Vemos en estas entretenidas referencias a las teorías de Leibniz y Voltaire el verdadero significado de la palabra optimismo. Nuestra propia filosofía majestuosa nos da una visión más amplia, una perspicacia más penetrante de las cosas, un entendimiento más profundo del así llamado misterio de la vida. Todo es relativo, una de las más grandes enseñanzas de la filosofía esotérica. No hay absolutos (en el usual sentido europeo que se da a esa palabra) por ningún lado.
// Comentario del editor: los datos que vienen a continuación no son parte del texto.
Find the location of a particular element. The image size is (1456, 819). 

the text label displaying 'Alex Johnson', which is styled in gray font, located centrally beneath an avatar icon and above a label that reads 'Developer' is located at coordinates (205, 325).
Todo es relativo, porque todo está interconectado y se entremezcla con todo lo demás. Si hubiera un absoluto, en el sentido europeo, no podría haber más que el árido silencio e inmutabilidad de completa y absoluta perfección, lo cual es imposible, pues no habría en tal caso, no podría haber, crecimiento, futuro crecimiento, desarrollo del pasado, espiritualidad, mentalidad, en modo alguno.
Terminamos por ahora. En nuestra próxima reunión proseguiremos con el estudio de los llamados infiernos y cielos, pues esta rama de nuestra investigación es una parte muy necesaria del lado psicológico de nuestro estudio que comenzamos en nuestra última reunión. Sólo decimos esto esta noche: que todas las doctrinas, dogmas, enseñanzas y principios de las grandes religiones mundiales están basados fundamentalmente sobre alguna más o menos oscura verdad, usualmente mucho más oscurecida por la ignorancia y por el fanatismo, o por ambos. Y, en conclusión, notemos bien que no hay infiernos y no hay cielos, como comúnmente se supone que son éstos, sino esferas de vida y experiencia que corresponden a cada clase de las miríadas de grados de entidades en el ser. Como se dice que expresó Jesús en los Evangelios cristianos: “En casa de mi Padre hay muchas mansiones”. En el kosmos sin fin hay innumerables y apropiados lugares de retributiva dicha o retributiva desgracia para todos los grados de almas, y en estas esferas kármicamente apropiadas, las incontables jerarquías de entidades evolutivas de todas las clases encuentran sus propios y exactos lugares ajustados a ellas.